* _Extracted data entries_:
= Beginning of Section =

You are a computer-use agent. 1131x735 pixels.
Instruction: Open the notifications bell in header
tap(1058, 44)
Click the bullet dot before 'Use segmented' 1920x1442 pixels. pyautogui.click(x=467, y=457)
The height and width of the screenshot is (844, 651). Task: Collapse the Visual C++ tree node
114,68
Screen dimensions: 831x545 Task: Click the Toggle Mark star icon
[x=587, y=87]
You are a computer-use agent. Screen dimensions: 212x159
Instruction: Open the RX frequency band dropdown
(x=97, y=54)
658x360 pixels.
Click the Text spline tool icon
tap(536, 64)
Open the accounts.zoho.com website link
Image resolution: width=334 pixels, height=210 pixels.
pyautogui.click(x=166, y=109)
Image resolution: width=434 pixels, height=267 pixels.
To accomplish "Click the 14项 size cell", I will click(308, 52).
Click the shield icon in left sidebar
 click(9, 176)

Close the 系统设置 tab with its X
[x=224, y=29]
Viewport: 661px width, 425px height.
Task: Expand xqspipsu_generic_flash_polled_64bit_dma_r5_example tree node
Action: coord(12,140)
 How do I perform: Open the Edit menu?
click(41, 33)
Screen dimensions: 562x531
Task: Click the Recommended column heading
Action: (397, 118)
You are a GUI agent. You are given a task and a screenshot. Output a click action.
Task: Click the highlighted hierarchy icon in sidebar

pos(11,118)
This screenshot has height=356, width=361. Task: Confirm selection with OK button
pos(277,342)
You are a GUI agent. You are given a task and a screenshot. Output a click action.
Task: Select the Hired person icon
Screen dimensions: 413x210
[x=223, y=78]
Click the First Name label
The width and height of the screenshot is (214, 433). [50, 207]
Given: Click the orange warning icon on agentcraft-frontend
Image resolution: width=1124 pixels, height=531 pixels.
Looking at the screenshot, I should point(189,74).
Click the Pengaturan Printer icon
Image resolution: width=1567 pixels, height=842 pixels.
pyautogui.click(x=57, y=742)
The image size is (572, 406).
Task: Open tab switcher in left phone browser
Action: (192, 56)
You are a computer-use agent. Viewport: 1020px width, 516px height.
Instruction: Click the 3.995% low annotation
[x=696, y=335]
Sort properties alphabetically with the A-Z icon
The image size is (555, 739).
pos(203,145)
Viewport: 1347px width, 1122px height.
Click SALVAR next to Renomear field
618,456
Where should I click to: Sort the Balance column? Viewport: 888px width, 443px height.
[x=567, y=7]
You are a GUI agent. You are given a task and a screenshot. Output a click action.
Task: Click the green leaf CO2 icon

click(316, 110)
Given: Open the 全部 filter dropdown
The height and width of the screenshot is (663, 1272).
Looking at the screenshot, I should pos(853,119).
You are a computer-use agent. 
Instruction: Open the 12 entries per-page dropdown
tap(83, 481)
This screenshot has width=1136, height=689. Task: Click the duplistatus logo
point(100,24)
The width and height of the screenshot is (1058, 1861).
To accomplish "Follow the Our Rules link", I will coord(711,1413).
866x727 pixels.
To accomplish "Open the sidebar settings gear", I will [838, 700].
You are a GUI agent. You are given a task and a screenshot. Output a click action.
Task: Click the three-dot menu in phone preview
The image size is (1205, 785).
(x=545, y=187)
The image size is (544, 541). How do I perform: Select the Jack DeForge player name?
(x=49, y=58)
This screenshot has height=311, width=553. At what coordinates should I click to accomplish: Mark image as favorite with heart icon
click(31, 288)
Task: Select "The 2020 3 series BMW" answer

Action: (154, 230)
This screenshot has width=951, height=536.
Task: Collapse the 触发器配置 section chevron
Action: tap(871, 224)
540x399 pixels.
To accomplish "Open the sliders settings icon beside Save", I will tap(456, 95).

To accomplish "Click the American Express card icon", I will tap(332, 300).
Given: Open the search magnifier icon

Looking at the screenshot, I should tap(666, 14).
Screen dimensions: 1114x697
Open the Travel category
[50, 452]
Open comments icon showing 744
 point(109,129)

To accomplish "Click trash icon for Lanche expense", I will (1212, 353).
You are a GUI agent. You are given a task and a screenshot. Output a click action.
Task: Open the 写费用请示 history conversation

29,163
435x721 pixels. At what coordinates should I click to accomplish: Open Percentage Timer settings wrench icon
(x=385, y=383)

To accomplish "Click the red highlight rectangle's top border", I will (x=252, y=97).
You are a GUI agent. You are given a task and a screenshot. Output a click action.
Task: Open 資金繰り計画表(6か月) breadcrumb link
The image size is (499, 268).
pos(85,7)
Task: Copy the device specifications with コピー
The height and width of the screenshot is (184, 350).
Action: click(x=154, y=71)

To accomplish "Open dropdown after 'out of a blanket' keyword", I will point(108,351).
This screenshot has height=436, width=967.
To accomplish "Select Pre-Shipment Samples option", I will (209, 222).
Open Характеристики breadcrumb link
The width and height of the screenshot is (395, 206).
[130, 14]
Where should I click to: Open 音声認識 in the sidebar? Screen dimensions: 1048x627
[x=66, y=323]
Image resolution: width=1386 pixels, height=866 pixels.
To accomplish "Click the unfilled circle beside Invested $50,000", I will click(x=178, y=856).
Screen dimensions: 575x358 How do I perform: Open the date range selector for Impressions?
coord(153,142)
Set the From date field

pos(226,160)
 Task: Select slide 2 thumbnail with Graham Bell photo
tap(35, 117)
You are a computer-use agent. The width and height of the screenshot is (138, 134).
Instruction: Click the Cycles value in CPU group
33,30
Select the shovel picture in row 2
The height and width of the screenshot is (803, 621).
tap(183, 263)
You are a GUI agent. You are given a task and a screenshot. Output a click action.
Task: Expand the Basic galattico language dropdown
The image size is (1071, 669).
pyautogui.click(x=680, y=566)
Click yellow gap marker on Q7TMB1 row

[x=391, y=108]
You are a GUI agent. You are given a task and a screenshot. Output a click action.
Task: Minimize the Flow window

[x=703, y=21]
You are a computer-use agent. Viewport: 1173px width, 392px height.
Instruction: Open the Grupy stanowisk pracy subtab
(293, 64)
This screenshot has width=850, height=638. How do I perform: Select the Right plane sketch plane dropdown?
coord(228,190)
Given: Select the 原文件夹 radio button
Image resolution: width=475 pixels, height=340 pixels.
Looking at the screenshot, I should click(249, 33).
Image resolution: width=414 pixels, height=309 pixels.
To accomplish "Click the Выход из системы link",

= End of Section =

* _YOUR OBJECTIVE_:
Among the entries above, how many lines hold the string "computer"? Give the number by itself.

* _TASK RESULT_:
6